Brexit is being referred to by the Brexiteers who support the EU leave as a “divorce” between Britain and the EU, while the cost is being called the “divorce bill.”

Johnson told House of Commons €100 billion bill is extortionate

Some of the pro-Brexiters are demanding that Britain refuse to fork over a single penny for the Brexit process (even though it was their idea and they asked for it, so they pretty much just want to have their cake and eat it too). According to leaked notes from a Conservative meeting on Downing Street months ago, having their cake and eating it too is their strategy for leaving the EU, anyway. Last month, Johnson told the House of Commons that if the EU price the Brexit process at €100 billion (approximately £92 billion), it would be an act of extortion.

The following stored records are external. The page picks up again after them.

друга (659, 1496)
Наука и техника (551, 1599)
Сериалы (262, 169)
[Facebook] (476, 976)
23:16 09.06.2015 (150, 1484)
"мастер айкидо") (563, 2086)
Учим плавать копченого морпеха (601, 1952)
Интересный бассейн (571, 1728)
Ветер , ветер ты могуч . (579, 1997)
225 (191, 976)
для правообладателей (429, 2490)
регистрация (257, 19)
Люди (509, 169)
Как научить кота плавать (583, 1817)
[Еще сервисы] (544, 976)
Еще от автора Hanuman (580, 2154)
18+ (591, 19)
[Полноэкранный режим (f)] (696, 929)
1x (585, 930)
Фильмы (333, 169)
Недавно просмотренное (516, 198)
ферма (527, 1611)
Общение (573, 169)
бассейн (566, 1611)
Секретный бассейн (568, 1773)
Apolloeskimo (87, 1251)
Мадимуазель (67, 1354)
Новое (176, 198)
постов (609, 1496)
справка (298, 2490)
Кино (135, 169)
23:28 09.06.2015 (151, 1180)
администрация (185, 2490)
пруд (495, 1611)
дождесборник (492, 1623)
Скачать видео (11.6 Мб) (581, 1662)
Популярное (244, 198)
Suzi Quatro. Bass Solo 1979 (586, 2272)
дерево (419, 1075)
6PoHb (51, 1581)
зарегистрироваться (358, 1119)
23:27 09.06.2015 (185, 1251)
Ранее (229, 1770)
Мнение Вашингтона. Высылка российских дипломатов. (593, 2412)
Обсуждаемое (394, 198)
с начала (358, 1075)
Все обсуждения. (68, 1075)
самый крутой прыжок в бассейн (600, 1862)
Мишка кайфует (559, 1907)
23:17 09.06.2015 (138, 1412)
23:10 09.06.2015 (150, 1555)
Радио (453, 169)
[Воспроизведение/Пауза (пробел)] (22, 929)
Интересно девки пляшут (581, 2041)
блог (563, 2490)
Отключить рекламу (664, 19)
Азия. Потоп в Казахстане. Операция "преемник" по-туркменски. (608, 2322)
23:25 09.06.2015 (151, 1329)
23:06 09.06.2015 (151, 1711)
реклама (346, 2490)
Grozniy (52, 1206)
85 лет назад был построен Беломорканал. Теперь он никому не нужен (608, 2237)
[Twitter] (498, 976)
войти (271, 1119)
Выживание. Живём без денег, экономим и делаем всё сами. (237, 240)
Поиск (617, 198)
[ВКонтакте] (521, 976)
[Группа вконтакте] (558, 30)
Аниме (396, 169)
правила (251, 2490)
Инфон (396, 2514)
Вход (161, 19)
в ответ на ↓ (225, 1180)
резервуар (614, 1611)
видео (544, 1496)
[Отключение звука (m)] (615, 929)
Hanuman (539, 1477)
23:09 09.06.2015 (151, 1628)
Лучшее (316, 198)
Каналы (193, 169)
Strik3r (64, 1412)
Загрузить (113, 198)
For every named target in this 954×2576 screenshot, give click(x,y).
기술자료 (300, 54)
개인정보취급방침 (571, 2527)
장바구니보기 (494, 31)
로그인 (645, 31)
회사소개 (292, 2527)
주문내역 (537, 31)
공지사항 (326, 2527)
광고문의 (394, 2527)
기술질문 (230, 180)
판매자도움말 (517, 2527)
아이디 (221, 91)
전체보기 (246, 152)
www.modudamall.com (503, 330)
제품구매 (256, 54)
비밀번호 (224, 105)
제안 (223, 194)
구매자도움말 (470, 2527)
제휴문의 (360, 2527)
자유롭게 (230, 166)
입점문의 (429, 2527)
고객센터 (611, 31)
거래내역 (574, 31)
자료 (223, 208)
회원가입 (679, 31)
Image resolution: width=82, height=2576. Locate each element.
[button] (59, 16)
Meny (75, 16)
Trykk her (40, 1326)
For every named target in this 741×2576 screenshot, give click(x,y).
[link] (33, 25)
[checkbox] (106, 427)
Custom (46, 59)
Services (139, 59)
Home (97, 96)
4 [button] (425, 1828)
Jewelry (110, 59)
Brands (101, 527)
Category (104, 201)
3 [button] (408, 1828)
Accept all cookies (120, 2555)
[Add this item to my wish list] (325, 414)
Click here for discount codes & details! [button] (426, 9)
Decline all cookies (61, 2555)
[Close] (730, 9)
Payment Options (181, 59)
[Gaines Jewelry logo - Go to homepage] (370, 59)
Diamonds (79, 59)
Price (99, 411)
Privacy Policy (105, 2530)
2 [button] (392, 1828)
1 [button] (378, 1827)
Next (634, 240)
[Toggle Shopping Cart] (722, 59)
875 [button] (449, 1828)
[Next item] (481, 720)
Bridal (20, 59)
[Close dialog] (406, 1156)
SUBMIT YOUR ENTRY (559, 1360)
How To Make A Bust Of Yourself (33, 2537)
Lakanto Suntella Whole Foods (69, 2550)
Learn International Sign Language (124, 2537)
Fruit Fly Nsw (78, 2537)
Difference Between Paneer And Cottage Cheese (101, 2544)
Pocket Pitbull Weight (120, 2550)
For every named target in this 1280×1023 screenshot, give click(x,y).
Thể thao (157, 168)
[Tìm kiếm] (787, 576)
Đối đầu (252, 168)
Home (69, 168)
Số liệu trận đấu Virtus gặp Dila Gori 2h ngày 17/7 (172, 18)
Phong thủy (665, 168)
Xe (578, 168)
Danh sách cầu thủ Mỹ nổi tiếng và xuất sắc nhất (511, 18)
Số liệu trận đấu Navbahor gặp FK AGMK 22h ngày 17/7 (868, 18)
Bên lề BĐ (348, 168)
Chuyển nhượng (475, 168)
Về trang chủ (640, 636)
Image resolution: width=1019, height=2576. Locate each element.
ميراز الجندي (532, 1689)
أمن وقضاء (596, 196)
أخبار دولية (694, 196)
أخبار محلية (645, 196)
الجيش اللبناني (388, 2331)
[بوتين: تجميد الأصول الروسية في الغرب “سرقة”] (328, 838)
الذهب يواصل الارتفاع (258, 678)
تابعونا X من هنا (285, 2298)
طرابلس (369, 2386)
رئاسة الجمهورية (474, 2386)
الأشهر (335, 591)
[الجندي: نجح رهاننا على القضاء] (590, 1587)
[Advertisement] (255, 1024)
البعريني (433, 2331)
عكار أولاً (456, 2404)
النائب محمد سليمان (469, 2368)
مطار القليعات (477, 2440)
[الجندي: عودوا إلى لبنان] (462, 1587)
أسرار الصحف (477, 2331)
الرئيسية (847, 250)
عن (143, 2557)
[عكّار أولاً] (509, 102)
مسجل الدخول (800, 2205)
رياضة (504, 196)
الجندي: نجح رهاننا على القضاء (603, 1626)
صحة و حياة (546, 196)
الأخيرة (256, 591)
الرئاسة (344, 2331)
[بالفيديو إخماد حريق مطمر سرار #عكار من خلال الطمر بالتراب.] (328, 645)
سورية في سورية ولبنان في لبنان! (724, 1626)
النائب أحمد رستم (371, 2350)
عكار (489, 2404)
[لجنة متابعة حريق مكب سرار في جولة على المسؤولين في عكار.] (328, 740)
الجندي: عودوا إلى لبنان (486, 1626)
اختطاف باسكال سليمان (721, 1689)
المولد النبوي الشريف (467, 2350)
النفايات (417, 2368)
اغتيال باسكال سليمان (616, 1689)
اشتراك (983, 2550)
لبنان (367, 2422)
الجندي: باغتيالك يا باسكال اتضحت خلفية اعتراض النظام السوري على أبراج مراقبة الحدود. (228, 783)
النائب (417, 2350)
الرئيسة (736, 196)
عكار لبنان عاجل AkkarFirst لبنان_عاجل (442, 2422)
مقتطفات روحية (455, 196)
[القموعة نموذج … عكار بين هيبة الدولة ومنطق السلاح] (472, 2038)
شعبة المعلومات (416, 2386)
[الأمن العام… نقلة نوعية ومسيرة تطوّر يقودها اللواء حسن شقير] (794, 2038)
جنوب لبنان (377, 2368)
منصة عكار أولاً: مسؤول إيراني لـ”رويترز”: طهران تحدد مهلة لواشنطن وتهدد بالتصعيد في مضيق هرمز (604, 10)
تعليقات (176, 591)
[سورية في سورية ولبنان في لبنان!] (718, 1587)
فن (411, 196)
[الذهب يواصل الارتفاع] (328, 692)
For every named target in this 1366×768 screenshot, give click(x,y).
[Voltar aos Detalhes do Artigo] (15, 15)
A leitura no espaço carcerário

Today, Johnson has changed his “go whistle” tune as, while he did say that he does not “recognise” the €100 billion cost estimate, the UK “will certainly have to meet our obligations.” Speaking on BBC Radio 4, he said that the numbers he’s been presented with thus far “seemed to be very high,” which he provides as the reason for his initial hesitation to commit to paying.

However, Johnson said for the second time that “we will meet our obligations.” He told the “Today” programme on the radio station that the British people are “law-abiding, bill-paying people,” and that this will be reflected in our payment for the Brexit process. He also proudly said that the economic contributions made to the world by the UK have been “hundreds of billions over the years.”

Johnson unsure of what Britain’s legal obligations are

Johnson is not fully sure that Britain is legally obligated to pay for the EU leave.

It’s Michel Barnier, the top Brexit negotiator for the EU, who made what Johnson calls an “interpretation” of the laws on what Britain’s obligations are when it comes to paying for something that they themselves asked for. The foreign secretary said, “I’m not saying that I accept Barnier’s interpretation.”

But there’s one thing Johnson is sure of. He said, for the third time now, that he is “certainly saying,” no doubt about it, that “we have to meet our legal obligations as we understand them,” adding that meeting legal requirements is “what you’d expect the British government to do.” Bit presumptuous of him to say, but whatever. Basically, what Johnson is saying is that we will fulfil our legal obligations, but only depending on what they are and how we see them.

This is a different tone than Johnson had last month

Johnson is showing a marked change of tone from what he was saying last month at the House of Commons, when he said that the EU would definitely be paying for Britain to leave and they could “go whistle” if they expected Britain to pay. This morning, he was asked about the comments he made last month and he said that back then, he was being faced with quotes of “very large sums of money” in the €100 billion range that “the EU commission suggested we were on the hook for.” It’s a figure he chose not to “recognise.” He refused to quote a figure that he would consider fair.